Но потом - настало уже двадцать третье декабря, и мы опять заняли свое излюбленное место под скелетом динозавра - отца вдруг осенило.
- Скажите, у вас есть лопата? - спросил он музейного сторожа, сидевшего рядом с нами на складном стульчике.
- Что? - воскликнул он и вскочил. - Что у меня есть?
- Лопата, старина, - нетерпеливо повторил отец, - есть у вас лопата?
Да, лопата у него была.
Я робко поднял глаза на отца. Он выглядел вполне нормально. Только взгляд его показался мне беспокойнее обычного.
- Хорошо, - сказал он, - мы придем сегодня к вам домой, и вы нам ее дадите.
Что он задумал, я узнал только ночью.
- А ну, - сказал отец и встряхнул меня, - вставай. Сонный, я перелез через решетку кровати.
- Что такое стряслось?
- Имей в виду, - сказал отец, останавливаясь передо мной, - украсть елку - это подло, но взять взаймы - можно.
- Взаймы? - моргая, переспросил я.
- Да, - отвечал отец. - Сейчас мы пойдем во Фридрихсхайн {Район Берлина.} и выкопаем одну голубую елку. Дома мы поставим ее в ванну с водой, отпразднуем завтра сочельник, а потом снова вроем ее на прежнее место. Ну, как? - Он смотрел на меня пронизывающим взглядом.

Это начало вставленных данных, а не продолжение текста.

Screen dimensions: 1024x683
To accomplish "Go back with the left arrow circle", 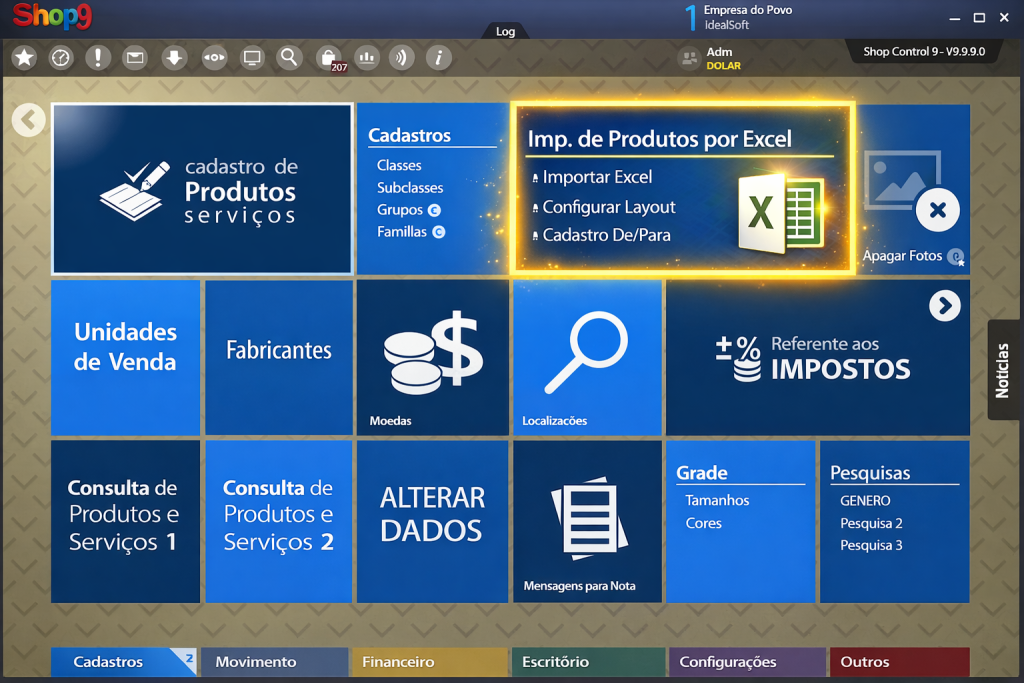I will 29,121.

- Гениальная идея! - сказал я.
Напевая и насвистывая, мы тронулись в путь, отец - с лопатой через плечо, я - с мешком под мышкой. Иногда отец переставал свистеть, и мы в два голоса пели "Завтра, дети, что-то будет" и "C горних высот я к вам пришел". Как всегда, от таких песен у отца выступили слезы на глазах, и у меня на душе стало как-то торжественно.
Когда перед нами открылся Фридрихсхайн, мы замолчали.
Голубая ель, на которую наметился отец, росла посреди укрытой соломой клумбы роз. Она была в добрых полтора метра высотой и являла собою образец равномерного роста.
Поскольку земля промерзла еще только сверху, это продолжалось недолго, и вот уже отец освободил корни. Мы осторожненько положили елку, надели на корни мешок, отец накинул на верхушку, торчавшую из мешка, свою куртку, мы засыпали яму, припорошили ее соломой, отец взвалил дерево себе на плечи, и мы пошли домой.
Там мы налили водой большую цинковую ванну и поставили в нее елку.
Когда на следующее утро я проснулся, отец с Фридой уже украшали ее. С помощью веревки елку прикрепили к потолку, а Фрида вырезала из станиолевой бумаги всевозможные звезды и развесила их на ветвях - получилось очень красиво. Заметил я в ветвях и несколько пряничных человечков.
Мне не хотелось портить им удовольствие, и потому я притворился, что еще сплю. А сам стал думать, как бы мне взять у них реванш за их доброту.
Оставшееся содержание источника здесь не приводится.